▸ Work task
Quote exactly the lines spanning from the top of the data below to the line that contains "Everyone Is A Collector (867, 1600)", including both.
BEGIN Listed entries
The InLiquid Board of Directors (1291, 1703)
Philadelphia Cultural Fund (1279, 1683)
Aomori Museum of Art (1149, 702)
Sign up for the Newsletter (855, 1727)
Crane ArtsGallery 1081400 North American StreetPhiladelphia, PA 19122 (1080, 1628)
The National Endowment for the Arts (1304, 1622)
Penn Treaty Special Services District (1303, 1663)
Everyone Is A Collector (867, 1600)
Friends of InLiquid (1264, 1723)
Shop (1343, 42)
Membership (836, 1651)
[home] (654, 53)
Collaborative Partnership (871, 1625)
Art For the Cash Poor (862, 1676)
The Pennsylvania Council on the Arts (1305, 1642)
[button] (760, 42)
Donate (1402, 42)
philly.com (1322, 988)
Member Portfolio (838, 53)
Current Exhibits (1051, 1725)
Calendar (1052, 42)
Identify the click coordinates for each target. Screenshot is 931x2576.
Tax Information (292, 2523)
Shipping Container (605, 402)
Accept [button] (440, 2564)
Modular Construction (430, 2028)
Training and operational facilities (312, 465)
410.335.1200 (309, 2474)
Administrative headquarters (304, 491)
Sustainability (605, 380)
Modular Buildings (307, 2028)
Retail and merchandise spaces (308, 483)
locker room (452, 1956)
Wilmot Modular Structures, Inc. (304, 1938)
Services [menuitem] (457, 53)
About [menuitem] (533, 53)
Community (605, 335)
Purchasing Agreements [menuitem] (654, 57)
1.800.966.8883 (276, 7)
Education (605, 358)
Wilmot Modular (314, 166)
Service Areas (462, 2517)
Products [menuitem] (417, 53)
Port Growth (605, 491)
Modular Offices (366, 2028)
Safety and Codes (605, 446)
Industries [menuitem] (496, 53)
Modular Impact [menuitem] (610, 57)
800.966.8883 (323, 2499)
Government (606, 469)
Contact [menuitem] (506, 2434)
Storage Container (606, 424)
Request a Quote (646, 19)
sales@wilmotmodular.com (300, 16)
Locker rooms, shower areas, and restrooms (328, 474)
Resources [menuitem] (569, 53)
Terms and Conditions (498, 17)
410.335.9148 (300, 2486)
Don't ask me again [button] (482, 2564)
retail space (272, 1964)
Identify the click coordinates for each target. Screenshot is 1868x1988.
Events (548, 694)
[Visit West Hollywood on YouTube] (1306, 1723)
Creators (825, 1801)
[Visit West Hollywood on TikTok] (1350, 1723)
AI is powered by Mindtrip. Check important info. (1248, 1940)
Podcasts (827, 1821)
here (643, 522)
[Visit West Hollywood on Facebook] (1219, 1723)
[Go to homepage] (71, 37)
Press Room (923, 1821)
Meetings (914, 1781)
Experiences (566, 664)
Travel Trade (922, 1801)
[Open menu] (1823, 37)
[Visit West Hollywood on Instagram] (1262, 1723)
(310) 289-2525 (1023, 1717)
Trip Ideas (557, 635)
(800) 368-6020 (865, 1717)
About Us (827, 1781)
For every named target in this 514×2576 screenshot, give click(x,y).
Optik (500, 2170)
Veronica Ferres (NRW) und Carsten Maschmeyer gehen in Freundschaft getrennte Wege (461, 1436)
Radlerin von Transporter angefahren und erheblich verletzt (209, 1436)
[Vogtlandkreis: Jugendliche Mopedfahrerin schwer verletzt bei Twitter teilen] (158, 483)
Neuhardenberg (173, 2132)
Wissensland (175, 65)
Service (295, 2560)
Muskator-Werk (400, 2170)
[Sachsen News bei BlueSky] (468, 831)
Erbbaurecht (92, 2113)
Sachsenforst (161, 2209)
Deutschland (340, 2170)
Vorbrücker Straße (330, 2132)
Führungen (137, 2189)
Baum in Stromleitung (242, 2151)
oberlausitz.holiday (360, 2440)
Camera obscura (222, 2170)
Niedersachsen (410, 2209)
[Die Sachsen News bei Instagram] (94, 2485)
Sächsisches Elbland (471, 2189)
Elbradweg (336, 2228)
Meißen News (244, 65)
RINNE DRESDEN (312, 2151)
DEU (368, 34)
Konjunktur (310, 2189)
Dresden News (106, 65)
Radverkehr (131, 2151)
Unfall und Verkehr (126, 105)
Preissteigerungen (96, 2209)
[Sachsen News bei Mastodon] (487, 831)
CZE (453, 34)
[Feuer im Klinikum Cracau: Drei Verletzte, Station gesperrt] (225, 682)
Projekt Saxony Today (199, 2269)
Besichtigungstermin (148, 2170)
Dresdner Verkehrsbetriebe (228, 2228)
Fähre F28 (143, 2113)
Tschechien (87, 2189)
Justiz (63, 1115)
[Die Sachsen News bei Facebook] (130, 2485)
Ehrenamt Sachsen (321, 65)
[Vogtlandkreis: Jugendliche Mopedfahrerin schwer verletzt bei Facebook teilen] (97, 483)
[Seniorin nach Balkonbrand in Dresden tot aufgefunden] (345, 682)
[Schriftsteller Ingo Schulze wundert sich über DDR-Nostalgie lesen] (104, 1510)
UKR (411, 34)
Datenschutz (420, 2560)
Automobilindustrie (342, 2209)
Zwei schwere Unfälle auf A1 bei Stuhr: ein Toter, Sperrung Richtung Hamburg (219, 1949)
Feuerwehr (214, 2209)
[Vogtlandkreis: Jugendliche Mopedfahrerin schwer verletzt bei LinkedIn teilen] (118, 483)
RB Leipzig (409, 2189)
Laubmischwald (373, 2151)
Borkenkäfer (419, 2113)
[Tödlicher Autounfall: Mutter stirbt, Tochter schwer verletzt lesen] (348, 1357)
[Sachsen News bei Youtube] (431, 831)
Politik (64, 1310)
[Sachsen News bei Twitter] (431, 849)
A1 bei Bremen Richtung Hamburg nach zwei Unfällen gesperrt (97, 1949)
END Listed entries
▸ Exercise output
The InLiquid Board of Directors (1291, 1703)
Philadelphia Cultural Fund (1279, 1683)
Aomori Museum of Art (1149, 702)
Sign up for the Newsletter (855, 1727)
Crane ArtsGallery 1081400 North American StreetPhiladelphia, PA 19122 (1080, 1628)
The National Endowment for the Arts (1304, 1622)
Penn Treaty Special Services District (1303, 1663)
Everyone Is A Collector (867, 1600)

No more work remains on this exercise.